- O Salmo de hoje, o 144, prepara-nos para um Evangelho “estranho”: Deus é um juiz “injusto” segundo os critérios humanos, porque recompensa com o mesmo salário quer aqueles que na vinha trabalharam doze horas, quer aqueles que aí trabalharam apenas uma hora (Mt 20,1-16). “Que espécie de empregador equívoco é aquele que não paga a mesma remuneração pelo mesmo trabalho, mas dá o mesmo salário também aos recém-chegados…? Que espécie de Deus é este?” (K. Berger).
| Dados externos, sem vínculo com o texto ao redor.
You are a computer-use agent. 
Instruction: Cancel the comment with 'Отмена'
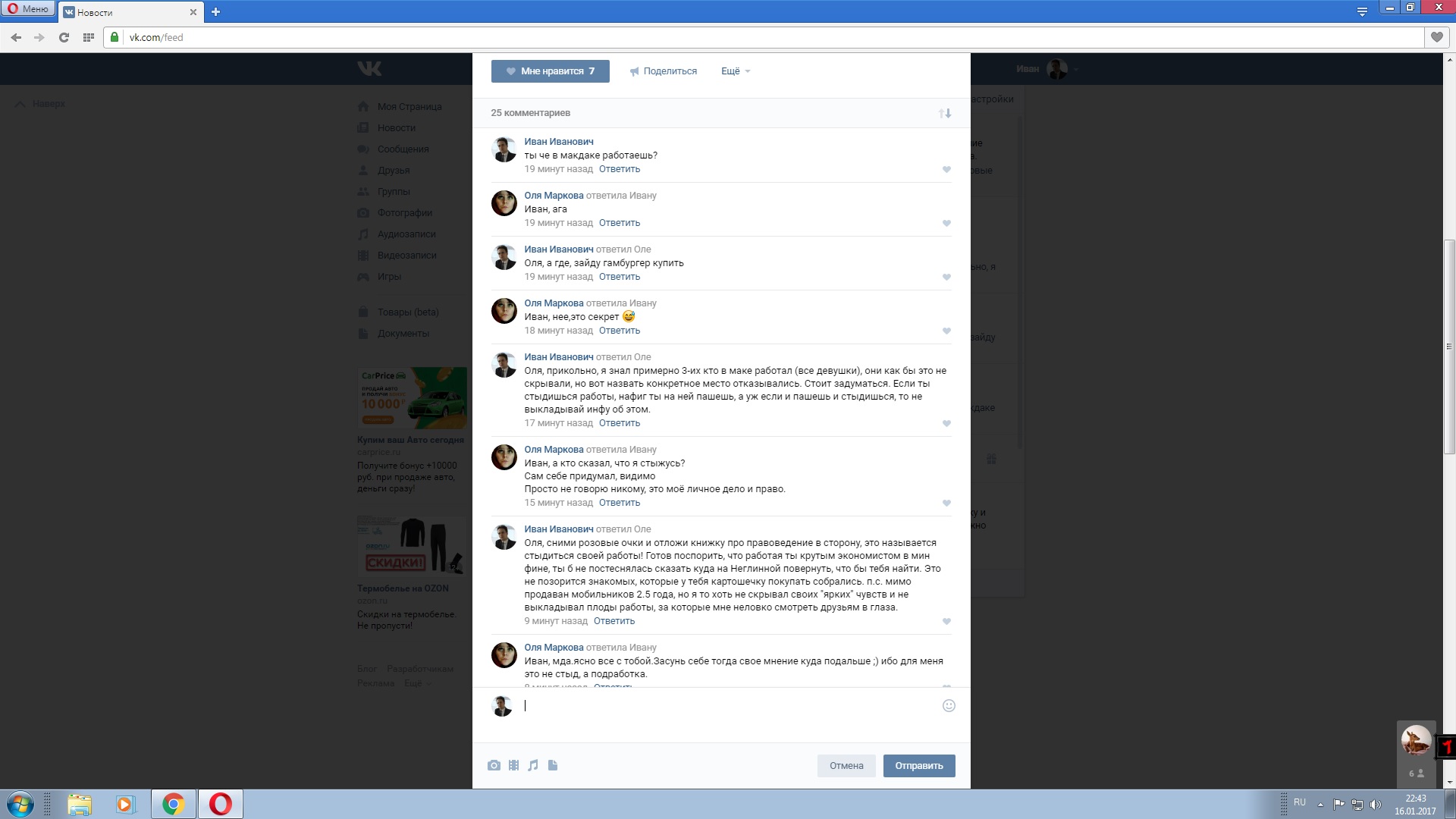pyautogui.click(x=846, y=766)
- Diante das murmurações dos trabalhadores da primeira hora, que se veem pagos como aqueles que trabalharam apenas uma hora, o Senhor rebate: “Tens inveja porque eu sou bom?” (Mt 20,15). Sim, o ponto central é aquilo que Deus diz de si: “Eu sou bom” (Mt 20,15): uma bondade que supera toda a justiça humana. Com efeito, “o senhor apresenta-se como um homem excecional cujo modo de agir com os servos supera qualquer relação legalista. Como o protagonista da parábola comporta-se unicamente Deus nas suas relações com os homens, e no seu seguimento Cristo…, que trata com igual bondade os judeus e os pagãos, os justos e os pecadores de qualquer tempo e proveniência. Magnânimo com todos, é-o particularmente com os homens da rua, os publicanos, as meretrizes, as pessoas mais necessitadas” (O. da Spinetoli).
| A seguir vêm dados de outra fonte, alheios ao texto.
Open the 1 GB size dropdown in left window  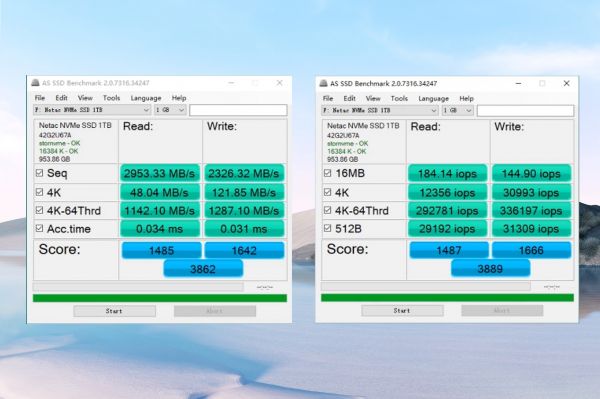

- Precisamente como afirma o Salmo 144: “8Misericordioso e compassivo é o Senhor, lento para a cólera e grande no amor. 9 Bom é o Senhor para com todos, a sua ternura estende-se a todas as criaturas. Fiel é o Senhor em todas as suas palavras e bom em todas as suas obras…. 14 O Senhor sustenta os que vacilam e levanta todo aquele que caiu. 15 Os olhos de todos estão voltados para ti na esperança e tu lhes dás o alimento no tempo devido. 16 Tu abres a tua mão e sacias o desejo de todo o ser vivente. 17 Justo é o Senhor em todos os seus caminhos e bom em todas as suas obras” (vv. 8-9.14-17).